Saturday, January 10, 2009
I have recently discovered that I have turned into June Cleaver. I dress everyday even if I'm not going anywhere. I clean the house, and cook dinner every night. I smile at the neighbors when they pass by me on the sidewalk. I am constantly having to teach my partner social etiquette. When I go to he grocery store everyone who works there knows me. They say "Hi David, how are you today?" I say "Fine, and how is work going for you today?" I am not kidding. I put on fake smiles at people I despise. I treat our dog and cat as if they are human, they are my Wally and Beaver. When my partner comes home i always ask about his day. What the hell happened to me? I was the guy at the grocery store that cashiers would roll their eyes at because I would not let them give me any lip. I was the guy who ordered dinner off a menu just before my partner got home. I was the guy who would have traded the dog and cat for a mink coat (this one is still up in the air). I was the guy who would tell my partner I did not want to hear about any work crap, i was tired. Age has done some bad things to me to this point, but this has got to be the most evil thing thus far. It mellowed me out. God help me.

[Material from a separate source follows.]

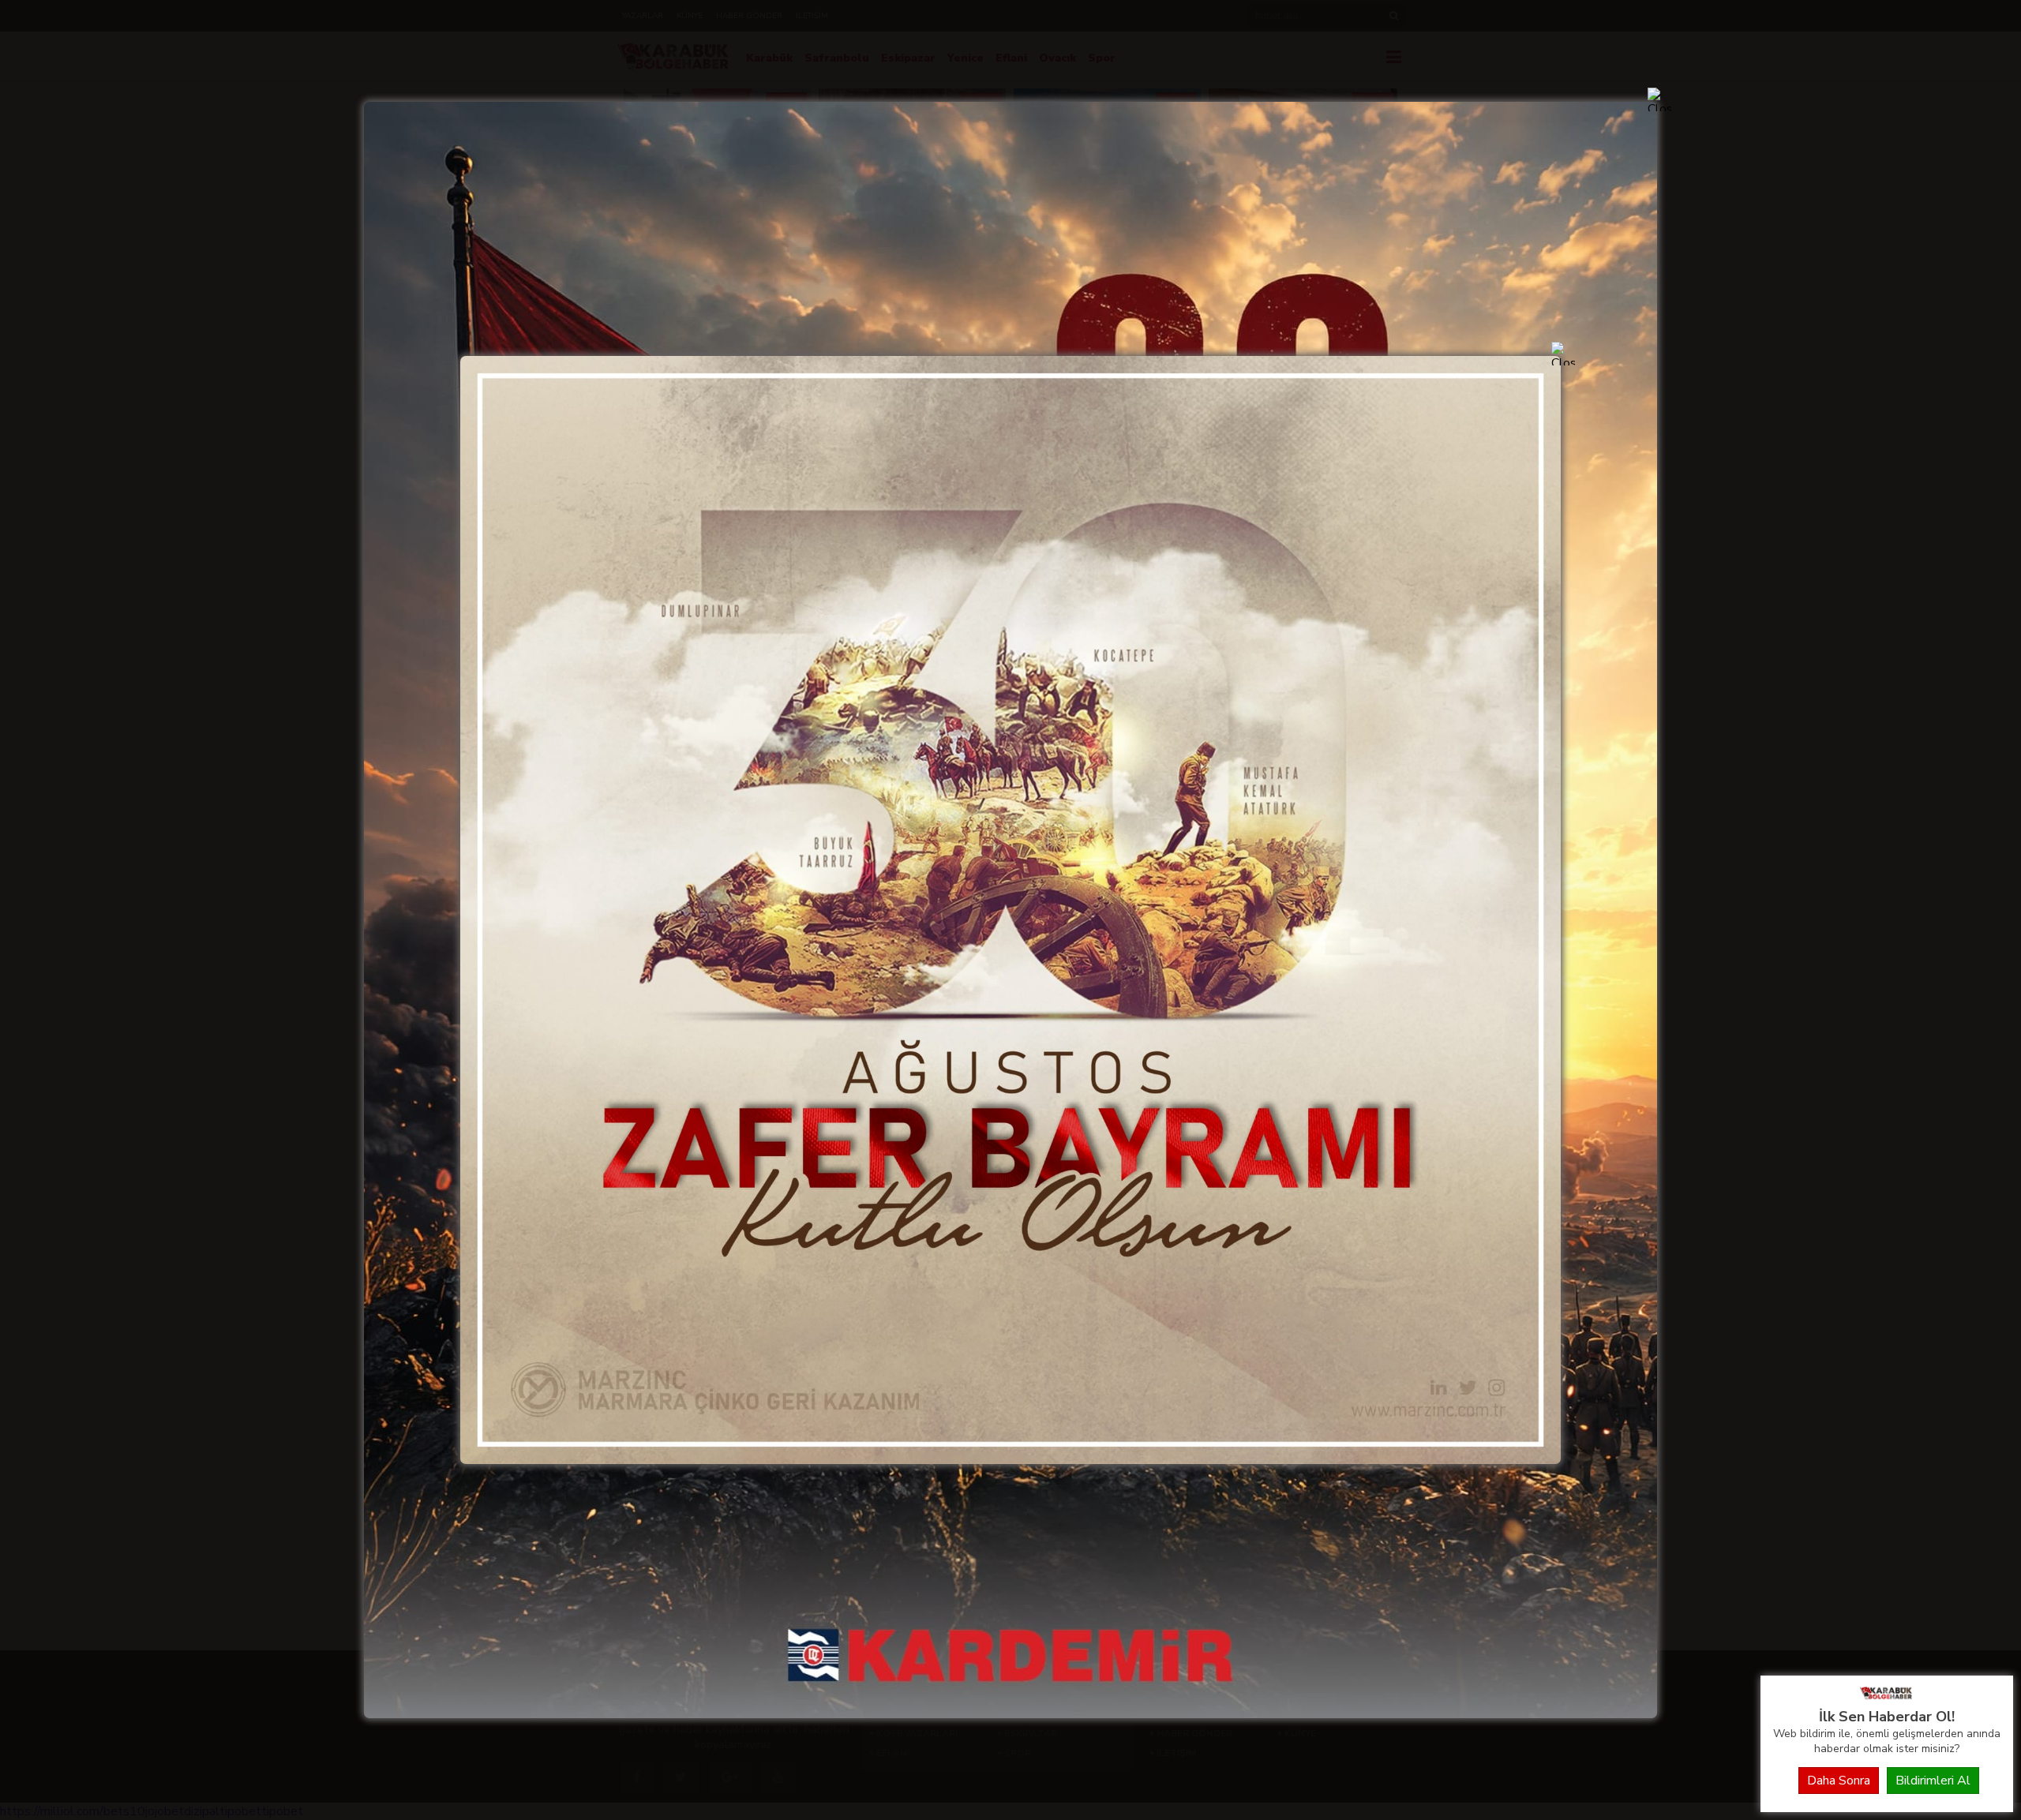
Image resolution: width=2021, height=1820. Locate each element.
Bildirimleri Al (1932, 1780)
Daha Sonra (1838, 1780)
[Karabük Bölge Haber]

This week has been very quiet. Quiet you ask? Yes quiet. This is because my partner has been on a business trip. I can sprawl out in bed without having to push him aside. I can watch all the television shows I want. I can eat like a college kid and not care. Basically i am bored off my ass. I have no one to pick a fight with. I have no one to make fun of. I have no one's closet to go to rearrange differently and out of order just to bug them. I have to take all the turns at walking the dog. I miss him. He is currently in out hometown getting drunk with friends. While i decided responsibly not to have any alcohol this weekend.Does this make me better than him? Yes. I have decided not to drink all weekend. What I have discovered is all my friends here in Chicago and Dallas for that matter, drink excessively. I also discovered that I am the black sheep this weekend because i have been called by everybody on my dart team to go out and drink. When i explain my plan for not drinking they made fun of me. Then they said I should just forget about my plan and go out. I said that they were enablers. They said we enable each other so that's why we are not alcoholics and I need to go back to my denial faze about drinking.I said no.So here i am on Saturday night by myself spending time with a stranger, a stranger named David Jimenez.